I'm having a trouble putting together the concept of encapsulation (no one else should change the object data directly) and good performance recommendations when someone pass parameters.
For this code
// Code only for illustration, I'm not looking for syntax comments (thanks)
class Person{
private:
std::string name;
std::string Id;
public:
Person(std::string _name, std::vector<double> vec)...
I get that the most recommended thing to use is const
references for parameters (even the compiler warns that). But this let the objects depending on the code that call them?
In the code above, if I pass by reference the vector
, and the object needs to create a copy of that, or modify, don't be passing by value the same?. What happen with the object when someone else modify that referenced vector?
Hope this is readable
If you have a class
class Person{
std::string name;
public:
Person(std::string _name){
//Body of constructor
}
};
then there are two strings accessible in the body of the constructor: the member name
of the instance of Person
being constructed, and the parameter _name
of the function. Usually, what the constructor would do would be something like*
Person(std::string _name){
name = _name;
}
which says "copy that value of _name
into name
" - and which has the desired behavior that name
is an object independent of anything else.
The trouble with this is that if we somewhere else wanted to construct an instance of Person
and already had a string in mind - for instance we wrote the code
std::string namePassed = "Alice";
Person person(namePassed);
the compiler would then have to generate code to pass namePassed
by value - which means that the compiler will copy namePassed
into a new location which will be referenced by _name
inside the body of the constructor. That means that the whole sequence of events that happens for construction is as follows:
namePassed
is copied to the argument _name
.
The argument _name
is copied to the member name
.
The argument _name
is destructed.
What we really wanted to happen is that namedPassed
would simply be copied** to the member name
- we don't want to make a temporary copy for no reason!

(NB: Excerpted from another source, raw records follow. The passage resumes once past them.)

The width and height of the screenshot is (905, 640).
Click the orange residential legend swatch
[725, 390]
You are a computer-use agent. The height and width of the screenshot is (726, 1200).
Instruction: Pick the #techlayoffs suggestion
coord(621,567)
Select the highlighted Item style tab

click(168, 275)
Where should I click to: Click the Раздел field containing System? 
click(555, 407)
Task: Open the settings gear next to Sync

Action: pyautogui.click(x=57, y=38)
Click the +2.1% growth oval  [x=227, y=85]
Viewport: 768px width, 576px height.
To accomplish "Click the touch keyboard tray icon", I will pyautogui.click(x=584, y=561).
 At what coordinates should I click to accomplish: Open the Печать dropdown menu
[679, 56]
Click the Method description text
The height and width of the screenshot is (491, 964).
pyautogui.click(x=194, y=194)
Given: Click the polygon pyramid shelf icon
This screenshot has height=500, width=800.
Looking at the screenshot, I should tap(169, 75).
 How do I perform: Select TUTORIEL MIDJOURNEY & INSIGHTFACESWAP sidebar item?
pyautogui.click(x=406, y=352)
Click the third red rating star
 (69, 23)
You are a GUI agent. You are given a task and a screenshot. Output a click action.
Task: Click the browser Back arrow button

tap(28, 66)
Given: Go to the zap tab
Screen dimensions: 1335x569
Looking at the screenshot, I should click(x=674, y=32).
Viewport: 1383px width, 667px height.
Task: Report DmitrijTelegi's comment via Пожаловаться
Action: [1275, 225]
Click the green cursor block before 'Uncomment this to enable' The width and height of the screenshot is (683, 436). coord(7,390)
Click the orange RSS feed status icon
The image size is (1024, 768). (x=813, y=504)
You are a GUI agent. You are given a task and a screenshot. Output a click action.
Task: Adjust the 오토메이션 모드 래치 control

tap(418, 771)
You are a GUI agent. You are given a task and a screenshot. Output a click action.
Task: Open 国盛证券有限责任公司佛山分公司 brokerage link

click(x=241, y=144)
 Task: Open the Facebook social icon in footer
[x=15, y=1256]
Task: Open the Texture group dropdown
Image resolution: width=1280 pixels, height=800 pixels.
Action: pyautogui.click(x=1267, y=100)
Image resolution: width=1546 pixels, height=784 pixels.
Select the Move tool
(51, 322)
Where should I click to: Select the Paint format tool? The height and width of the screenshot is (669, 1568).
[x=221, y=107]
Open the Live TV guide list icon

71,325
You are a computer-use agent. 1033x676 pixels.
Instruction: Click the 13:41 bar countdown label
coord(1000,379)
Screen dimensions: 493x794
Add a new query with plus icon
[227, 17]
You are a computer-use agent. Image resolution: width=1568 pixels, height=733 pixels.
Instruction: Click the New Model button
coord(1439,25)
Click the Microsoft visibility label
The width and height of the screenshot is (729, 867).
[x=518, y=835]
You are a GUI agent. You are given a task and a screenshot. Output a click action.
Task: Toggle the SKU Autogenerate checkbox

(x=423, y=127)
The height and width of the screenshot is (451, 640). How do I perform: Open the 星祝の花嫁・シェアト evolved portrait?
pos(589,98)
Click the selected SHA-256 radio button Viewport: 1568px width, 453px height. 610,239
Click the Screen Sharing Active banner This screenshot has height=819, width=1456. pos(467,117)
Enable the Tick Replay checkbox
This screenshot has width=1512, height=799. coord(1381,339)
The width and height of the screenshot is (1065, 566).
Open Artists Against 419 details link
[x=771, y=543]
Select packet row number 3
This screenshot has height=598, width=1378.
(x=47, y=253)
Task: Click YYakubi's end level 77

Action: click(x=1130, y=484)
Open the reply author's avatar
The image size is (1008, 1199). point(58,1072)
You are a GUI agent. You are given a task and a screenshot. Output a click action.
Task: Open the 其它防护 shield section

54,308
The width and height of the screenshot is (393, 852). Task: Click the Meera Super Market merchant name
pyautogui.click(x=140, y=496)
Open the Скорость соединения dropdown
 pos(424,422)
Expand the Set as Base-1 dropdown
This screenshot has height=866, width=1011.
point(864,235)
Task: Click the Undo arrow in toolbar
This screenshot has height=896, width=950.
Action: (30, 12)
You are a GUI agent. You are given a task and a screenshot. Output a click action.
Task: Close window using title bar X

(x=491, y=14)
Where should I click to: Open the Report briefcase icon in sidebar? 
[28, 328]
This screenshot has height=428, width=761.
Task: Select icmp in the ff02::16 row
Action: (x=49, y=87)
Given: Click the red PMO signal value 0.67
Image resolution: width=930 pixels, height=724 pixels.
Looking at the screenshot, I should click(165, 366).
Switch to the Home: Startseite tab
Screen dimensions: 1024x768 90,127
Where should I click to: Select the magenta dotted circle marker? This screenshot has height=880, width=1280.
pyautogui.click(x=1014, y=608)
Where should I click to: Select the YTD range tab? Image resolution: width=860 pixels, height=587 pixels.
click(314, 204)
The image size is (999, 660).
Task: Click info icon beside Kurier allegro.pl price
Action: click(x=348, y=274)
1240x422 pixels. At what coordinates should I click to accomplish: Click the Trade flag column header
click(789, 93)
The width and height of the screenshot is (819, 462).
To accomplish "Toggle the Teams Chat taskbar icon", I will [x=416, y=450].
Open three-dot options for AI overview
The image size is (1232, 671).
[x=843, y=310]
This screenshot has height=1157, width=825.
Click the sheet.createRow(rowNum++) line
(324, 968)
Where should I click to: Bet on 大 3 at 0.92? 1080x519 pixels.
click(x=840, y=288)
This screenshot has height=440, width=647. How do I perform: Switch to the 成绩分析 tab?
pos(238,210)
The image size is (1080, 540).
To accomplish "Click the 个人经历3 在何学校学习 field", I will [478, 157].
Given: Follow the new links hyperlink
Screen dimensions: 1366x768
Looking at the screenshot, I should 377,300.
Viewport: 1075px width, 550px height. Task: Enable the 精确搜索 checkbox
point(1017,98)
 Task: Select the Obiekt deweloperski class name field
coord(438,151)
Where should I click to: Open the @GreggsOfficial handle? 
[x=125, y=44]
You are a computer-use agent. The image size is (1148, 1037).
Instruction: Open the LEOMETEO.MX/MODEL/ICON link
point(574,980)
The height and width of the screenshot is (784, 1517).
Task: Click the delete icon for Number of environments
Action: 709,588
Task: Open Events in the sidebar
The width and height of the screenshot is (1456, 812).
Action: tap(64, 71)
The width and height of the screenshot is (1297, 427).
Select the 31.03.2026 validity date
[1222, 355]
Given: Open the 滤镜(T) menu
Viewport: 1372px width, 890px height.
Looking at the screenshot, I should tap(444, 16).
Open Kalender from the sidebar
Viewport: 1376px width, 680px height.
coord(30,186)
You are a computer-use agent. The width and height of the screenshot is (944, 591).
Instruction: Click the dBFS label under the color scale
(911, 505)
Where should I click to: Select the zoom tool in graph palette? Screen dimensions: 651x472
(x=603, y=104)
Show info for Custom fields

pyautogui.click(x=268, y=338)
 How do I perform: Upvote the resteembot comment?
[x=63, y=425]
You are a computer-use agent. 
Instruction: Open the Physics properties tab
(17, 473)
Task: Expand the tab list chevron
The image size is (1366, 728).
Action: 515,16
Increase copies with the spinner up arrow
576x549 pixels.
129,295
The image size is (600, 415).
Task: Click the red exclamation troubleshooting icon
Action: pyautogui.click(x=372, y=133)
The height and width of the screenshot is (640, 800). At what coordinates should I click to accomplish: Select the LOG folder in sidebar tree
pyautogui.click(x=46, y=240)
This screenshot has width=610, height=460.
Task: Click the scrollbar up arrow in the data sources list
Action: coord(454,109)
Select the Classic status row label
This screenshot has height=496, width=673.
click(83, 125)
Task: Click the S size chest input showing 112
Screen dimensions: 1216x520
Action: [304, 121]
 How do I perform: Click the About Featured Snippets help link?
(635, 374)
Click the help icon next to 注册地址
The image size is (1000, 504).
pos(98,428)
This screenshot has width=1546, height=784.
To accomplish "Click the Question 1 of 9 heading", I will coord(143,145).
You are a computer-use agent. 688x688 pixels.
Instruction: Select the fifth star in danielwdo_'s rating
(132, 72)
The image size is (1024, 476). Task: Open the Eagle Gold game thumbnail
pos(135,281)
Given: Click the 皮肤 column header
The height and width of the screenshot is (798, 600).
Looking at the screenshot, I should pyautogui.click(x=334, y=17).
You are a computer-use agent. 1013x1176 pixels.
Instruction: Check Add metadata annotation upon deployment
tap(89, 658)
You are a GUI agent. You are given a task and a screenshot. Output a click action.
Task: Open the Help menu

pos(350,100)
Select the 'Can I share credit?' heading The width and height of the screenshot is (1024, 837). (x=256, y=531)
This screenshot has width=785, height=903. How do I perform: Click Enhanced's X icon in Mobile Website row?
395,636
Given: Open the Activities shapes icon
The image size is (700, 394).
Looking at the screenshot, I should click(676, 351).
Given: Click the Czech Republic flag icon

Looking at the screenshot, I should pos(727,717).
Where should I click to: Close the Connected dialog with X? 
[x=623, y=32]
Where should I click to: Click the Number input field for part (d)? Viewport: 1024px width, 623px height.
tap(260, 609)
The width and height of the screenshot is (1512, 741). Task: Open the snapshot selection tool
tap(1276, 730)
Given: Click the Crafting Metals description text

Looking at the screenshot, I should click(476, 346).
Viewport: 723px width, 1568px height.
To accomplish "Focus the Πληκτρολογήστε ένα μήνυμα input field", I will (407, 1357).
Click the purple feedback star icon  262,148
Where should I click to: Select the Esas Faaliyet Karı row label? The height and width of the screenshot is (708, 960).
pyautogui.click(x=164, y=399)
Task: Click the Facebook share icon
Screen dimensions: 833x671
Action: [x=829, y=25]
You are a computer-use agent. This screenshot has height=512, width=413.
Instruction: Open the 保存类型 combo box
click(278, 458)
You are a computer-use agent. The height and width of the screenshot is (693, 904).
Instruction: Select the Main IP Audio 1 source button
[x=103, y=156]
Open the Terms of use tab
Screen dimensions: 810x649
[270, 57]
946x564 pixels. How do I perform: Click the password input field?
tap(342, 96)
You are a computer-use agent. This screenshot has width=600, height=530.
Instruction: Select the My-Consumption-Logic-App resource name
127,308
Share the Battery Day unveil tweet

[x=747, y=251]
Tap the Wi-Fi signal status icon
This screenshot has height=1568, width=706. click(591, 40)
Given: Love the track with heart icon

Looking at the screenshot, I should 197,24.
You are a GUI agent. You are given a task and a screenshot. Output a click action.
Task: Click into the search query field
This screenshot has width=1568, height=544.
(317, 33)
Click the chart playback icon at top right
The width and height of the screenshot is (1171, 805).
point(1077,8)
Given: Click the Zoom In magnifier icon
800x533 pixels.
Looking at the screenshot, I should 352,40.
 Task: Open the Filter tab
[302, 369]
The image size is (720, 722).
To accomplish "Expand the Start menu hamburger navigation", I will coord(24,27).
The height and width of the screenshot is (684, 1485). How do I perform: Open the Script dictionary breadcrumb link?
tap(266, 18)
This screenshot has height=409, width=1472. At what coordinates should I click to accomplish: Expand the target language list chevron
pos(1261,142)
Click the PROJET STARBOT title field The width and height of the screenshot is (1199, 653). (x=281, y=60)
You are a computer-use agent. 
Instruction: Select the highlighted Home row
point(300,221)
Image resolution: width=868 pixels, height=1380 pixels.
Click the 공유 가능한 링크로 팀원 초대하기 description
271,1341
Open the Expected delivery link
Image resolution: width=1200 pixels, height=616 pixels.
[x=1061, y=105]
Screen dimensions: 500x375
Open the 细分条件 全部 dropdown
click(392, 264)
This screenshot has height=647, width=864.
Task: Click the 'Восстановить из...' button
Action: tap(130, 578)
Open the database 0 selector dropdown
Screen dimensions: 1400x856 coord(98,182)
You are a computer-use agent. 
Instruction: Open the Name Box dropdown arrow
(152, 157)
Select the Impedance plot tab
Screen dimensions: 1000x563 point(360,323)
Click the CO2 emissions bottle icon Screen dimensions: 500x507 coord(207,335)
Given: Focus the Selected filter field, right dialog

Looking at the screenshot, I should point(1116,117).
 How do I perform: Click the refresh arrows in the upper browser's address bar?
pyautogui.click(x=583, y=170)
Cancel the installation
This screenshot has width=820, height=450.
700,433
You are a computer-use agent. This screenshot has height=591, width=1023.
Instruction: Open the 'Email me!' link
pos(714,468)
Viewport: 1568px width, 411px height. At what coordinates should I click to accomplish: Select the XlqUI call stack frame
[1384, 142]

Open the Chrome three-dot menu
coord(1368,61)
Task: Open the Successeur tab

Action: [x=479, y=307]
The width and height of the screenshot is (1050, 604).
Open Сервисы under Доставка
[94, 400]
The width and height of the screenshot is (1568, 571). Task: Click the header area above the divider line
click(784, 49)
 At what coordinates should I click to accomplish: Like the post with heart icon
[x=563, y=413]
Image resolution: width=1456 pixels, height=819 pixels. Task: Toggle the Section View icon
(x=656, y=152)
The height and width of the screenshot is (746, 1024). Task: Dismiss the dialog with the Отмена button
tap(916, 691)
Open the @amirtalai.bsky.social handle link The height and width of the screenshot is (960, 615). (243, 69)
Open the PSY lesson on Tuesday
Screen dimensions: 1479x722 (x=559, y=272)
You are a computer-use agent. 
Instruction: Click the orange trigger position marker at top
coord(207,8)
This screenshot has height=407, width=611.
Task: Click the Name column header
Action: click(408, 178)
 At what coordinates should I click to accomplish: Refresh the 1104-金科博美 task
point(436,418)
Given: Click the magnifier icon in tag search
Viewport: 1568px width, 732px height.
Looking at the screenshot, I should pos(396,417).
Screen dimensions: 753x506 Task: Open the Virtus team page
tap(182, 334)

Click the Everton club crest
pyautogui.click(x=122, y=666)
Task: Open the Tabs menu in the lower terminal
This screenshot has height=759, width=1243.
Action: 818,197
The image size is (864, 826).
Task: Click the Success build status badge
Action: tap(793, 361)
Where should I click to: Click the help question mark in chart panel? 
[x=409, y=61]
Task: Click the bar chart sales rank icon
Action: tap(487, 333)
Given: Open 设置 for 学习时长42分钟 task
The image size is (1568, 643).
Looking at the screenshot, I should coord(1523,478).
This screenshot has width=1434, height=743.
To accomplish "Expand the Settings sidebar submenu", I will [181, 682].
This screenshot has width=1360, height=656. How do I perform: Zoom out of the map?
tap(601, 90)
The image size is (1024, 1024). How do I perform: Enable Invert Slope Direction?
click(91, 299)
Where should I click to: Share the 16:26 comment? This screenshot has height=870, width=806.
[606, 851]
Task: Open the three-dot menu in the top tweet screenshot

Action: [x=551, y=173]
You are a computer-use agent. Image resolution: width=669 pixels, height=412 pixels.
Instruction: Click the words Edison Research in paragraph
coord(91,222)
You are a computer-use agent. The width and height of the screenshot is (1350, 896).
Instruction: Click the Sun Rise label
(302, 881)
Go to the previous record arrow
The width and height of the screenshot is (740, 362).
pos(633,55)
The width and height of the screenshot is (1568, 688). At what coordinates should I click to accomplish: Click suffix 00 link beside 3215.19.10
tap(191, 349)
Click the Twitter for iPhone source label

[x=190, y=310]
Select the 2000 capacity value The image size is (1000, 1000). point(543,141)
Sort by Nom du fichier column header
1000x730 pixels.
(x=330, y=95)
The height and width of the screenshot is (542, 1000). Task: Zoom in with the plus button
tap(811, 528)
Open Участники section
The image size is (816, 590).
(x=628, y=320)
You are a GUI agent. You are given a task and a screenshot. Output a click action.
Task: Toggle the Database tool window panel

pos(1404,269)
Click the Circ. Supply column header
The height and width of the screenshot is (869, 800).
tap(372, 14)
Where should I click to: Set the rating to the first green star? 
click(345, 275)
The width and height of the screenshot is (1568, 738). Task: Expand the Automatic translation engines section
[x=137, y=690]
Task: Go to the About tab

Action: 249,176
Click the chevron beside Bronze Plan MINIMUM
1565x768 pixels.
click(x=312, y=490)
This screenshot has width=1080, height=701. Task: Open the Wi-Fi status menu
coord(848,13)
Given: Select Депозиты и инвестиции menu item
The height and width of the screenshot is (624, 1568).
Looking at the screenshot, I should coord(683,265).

The solution to this is to pass _name
by const reference as
Person(std::string const& _name){
name = _name;
}
because then when we write
std::string namePassed = "Alice";
Person person(namePassed);
the compiler says that _name
is a reference (essentially a pointer) to namePassed
and then copies to name
from that reference - meaning that the member name
still ends up with an independent copy, but we avoided the extra copying operation. If we later assigned to namePassed
, that would be okay because the member name
is a copy, sharing no state with namePassed
and the parameter _name
would have left scope***. The const&
qualification only applies to the temporary parameter, not to member.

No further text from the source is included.